Provided data section start
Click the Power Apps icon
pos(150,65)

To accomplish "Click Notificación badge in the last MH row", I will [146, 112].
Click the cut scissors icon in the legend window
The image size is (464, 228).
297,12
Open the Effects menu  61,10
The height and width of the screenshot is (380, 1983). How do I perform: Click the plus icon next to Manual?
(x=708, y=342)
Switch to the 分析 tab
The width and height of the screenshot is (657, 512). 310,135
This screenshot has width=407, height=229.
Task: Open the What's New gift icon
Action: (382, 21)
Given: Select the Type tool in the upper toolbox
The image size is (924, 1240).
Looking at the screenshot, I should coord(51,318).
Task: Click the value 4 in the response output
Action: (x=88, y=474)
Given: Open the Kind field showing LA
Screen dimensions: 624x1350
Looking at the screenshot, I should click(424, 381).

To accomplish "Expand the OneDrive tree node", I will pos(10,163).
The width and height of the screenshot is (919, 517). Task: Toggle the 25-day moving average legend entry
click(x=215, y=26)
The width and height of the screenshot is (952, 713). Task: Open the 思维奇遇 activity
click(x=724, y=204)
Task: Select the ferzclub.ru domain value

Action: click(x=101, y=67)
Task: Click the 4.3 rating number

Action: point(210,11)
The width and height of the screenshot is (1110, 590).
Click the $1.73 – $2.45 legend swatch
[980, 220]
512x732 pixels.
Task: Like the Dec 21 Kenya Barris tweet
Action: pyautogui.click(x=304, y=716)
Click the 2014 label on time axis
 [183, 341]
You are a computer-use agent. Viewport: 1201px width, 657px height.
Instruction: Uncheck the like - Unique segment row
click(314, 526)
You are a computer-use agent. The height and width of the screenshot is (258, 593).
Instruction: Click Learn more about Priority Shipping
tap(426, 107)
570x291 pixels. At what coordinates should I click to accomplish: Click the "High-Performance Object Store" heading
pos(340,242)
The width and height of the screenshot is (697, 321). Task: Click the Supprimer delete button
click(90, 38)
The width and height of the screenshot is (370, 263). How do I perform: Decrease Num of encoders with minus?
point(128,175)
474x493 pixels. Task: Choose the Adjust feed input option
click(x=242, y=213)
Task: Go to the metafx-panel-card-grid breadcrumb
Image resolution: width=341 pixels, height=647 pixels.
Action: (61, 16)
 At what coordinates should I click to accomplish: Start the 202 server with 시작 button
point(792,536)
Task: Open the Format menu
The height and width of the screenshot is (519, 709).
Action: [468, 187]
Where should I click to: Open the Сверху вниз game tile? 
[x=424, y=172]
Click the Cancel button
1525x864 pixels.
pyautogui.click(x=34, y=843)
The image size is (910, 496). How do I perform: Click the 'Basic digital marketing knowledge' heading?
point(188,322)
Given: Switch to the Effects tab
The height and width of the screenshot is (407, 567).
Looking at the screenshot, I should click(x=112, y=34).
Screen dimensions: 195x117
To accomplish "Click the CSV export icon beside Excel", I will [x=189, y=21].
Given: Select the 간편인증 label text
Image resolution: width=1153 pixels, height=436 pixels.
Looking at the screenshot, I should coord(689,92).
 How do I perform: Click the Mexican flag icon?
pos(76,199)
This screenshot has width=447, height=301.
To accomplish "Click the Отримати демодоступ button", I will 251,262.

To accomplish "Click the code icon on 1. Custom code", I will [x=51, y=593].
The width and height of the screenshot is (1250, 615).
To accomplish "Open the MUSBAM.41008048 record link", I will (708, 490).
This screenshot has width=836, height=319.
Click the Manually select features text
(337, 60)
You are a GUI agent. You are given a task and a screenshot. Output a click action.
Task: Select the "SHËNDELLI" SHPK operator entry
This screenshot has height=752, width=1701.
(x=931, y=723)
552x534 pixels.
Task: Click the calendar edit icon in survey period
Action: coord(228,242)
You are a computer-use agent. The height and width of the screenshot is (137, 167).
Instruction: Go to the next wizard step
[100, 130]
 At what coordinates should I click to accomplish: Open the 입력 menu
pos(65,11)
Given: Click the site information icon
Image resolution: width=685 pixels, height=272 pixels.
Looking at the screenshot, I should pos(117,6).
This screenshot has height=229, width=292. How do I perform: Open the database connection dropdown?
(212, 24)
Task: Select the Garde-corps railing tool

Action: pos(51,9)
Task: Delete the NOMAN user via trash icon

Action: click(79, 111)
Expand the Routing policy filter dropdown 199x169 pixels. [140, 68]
Provided data section end
# What you have to do:
What is needed is the full listing, reproduced exactly.

# Completed task:
Click the Power Apps icon
pos(150,65)

To accomplish "Click Notificación badge in the last MH row", I will [146, 112].
Click the cut scissors icon in the legend window
The image size is (464, 228).
297,12
Open the Effects menu  61,10
The height and width of the screenshot is (380, 1983). How do I perform: Click the plus icon next to Manual?
(x=708, y=342)
Switch to the 分析 tab
The width and height of the screenshot is (657, 512). 310,135
This screenshot has width=407, height=229.
Task: Open the What's New gift icon
Action: (382, 21)
Given: Select the Type tool in the upper toolbox
The image size is (924, 1240).
Looking at the screenshot, I should coord(51,318).
Task: Click the value 4 in the response output
Action: (x=88, y=474)
Given: Open the Kind field showing LA
Screen dimensions: 624x1350
Looking at the screenshot, I should click(424, 381).

To accomplish "Expand the OneDrive tree node", I will pos(10,163).
The width and height of the screenshot is (919, 517). Task: Toggle the 25-day moving average legend entry
click(x=215, y=26)
The width and height of the screenshot is (952, 713). Task: Open the 思维奇遇 activity
click(x=724, y=204)
Task: Select the ferzclub.ru domain value

Action: click(x=101, y=67)
Task: Click the 4.3 rating number

Action: point(210,11)
The width and height of the screenshot is (1110, 590).
Click the $1.73 – $2.45 legend swatch
[980, 220]
512x732 pixels.
Task: Like the Dec 21 Kenya Barris tweet
Action: pyautogui.click(x=304, y=716)
Click the 2014 label on time axis
 [183, 341]
You are a computer-use agent. Viewport: 1201px width, 657px height.
Instruction: Uncheck the like - Unique segment row
click(314, 526)
You are a computer-use agent. The height and width of the screenshot is (258, 593).
Instruction: Click Learn more about Priority Shipping
tap(426, 107)
570x291 pixels. At what coordinates should I click to accomplish: Click the "High-Performance Object Store" heading
pos(340,242)
The width and height of the screenshot is (697, 321). Task: Click the Supprimer delete button
click(90, 38)
The width and height of the screenshot is (370, 263). How do I perform: Decrease Num of encoders with minus?
point(128,175)
474x493 pixels. Task: Choose the Adjust feed input option
click(x=242, y=213)
Task: Go to the metafx-panel-card-grid breadcrumb
Image resolution: width=341 pixels, height=647 pixels.
Action: (61, 16)
 At what coordinates should I click to accomplish: Start the 202 server with 시작 button
point(792,536)
Task: Open the Format menu
The height and width of the screenshot is (519, 709).
Action: [468, 187]
Where should I click to: Open the Сверху вниз game tile? 
[x=424, y=172]
Click the Cancel button
1525x864 pixels.
pyautogui.click(x=34, y=843)
The image size is (910, 496). How do I perform: Click the 'Basic digital marketing knowledge' heading?
point(188,322)
Given: Switch to the Effects tab
The height and width of the screenshot is (407, 567).
Looking at the screenshot, I should click(x=112, y=34).
Screen dimensions: 195x117
To accomplish "Click the CSV export icon beside Excel", I will [x=189, y=21].
Given: Select the 간편인증 label text
Image resolution: width=1153 pixels, height=436 pixels.
Looking at the screenshot, I should coord(689,92).
 How do I perform: Click the Mexican flag icon?
pos(76,199)
This screenshot has width=447, height=301.
To accomplish "Click the Отримати демодоступ button", I will 251,262.

To accomplish "Click the code icon on 1. Custom code", I will [x=51, y=593].
The width and height of the screenshot is (1250, 615).
To accomplish "Open the MUSBAM.41008048 record link", I will (708, 490).
This screenshot has width=836, height=319.
Click the Manually select features text
(337, 60)
You are a GUI agent. You are given a task and a screenshot. Output a click action.
Task: Select the "SHËNDELLI" SHPK operator entry
This screenshot has height=752, width=1701.
(x=931, y=723)
552x534 pixels.
Task: Click the calendar edit icon in survey period
Action: coord(228,242)
You are a computer-use agent. The height and width of the screenshot is (137, 167).
Instruction: Go to the next wizard step
[100, 130]
 At what coordinates should I click to accomplish: Open the 입력 menu
pos(65,11)
Given: Click the site information icon
Image resolution: width=685 pixels, height=272 pixels.
Looking at the screenshot, I should pos(117,6).
This screenshot has height=229, width=292. How do I perform: Open the database connection dropdown?
(212, 24)
Task: Select the Garde-corps railing tool

Action: pos(51,9)
Task: Delete the NOMAN user via trash icon

Action: click(79, 111)
Expand the Routing policy filter dropdown 199x169 pixels. [140, 68]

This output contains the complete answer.